Prompt: Identify all lines of the data containing the string "title" and copy them.

Items from a data source:
**********
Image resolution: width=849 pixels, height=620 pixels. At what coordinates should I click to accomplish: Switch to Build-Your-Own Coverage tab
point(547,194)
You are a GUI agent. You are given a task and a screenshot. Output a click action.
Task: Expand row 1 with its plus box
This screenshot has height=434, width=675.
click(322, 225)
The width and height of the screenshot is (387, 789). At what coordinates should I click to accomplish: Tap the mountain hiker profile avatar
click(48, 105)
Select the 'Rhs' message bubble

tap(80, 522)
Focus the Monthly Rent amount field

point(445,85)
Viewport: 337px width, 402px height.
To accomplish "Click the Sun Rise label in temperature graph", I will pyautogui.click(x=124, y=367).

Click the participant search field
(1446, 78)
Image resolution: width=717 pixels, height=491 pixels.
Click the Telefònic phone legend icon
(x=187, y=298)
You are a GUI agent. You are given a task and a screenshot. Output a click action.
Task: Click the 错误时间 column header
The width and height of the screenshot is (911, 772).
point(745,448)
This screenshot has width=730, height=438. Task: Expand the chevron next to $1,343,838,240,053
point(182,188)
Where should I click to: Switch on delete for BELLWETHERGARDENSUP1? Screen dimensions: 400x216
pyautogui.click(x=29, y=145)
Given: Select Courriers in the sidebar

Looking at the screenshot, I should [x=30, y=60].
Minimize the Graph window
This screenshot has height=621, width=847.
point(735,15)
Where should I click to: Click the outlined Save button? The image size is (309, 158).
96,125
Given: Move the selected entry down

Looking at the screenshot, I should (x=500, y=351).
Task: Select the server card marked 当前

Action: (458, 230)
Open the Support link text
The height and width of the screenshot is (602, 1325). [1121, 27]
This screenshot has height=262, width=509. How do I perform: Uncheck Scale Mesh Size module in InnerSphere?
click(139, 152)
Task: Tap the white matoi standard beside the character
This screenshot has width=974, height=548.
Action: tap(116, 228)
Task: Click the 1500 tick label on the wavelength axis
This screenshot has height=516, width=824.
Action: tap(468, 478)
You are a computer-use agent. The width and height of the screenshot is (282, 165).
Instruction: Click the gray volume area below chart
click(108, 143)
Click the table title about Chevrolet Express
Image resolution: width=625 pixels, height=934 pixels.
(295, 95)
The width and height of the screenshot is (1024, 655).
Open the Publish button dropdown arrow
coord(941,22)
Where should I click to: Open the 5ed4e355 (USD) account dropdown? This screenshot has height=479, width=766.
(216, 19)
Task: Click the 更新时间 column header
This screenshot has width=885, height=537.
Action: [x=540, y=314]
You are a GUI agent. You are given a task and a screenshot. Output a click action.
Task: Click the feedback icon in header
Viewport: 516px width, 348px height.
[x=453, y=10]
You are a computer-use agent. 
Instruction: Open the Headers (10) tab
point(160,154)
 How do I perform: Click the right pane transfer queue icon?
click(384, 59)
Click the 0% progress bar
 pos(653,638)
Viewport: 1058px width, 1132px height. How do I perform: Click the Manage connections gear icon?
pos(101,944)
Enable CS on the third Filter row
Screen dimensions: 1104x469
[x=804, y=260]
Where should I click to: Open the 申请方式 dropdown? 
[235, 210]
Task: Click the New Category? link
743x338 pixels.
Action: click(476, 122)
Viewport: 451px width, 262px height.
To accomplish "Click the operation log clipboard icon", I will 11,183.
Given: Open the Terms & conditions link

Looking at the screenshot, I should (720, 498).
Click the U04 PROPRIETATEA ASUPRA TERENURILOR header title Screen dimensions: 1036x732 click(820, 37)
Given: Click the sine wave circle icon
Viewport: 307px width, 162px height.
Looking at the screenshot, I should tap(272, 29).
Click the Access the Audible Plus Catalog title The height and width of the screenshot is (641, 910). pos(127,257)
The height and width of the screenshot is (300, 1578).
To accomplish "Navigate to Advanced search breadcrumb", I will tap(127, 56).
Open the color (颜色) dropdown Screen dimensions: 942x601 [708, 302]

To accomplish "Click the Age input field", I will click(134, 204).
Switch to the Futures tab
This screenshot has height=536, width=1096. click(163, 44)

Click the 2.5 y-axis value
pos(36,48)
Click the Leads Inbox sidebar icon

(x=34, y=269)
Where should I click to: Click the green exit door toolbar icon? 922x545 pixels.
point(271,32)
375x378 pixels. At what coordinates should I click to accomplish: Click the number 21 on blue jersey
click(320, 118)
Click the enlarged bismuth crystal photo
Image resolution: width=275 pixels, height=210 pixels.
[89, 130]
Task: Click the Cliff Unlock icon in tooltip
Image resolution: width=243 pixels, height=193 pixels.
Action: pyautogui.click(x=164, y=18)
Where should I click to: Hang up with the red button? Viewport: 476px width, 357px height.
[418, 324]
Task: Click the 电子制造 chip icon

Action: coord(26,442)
**********
Output for this exercise:
Click the table title about Chevrolet Express
Click the U04 PROPRIETATEA ASUPRA TERENURILOR header title Screen dimensions: 1036x732 click(820, 37)
Click the Access the Audible Plus Catalog title The height and width of the screenshot is (641, 910). pos(127,257)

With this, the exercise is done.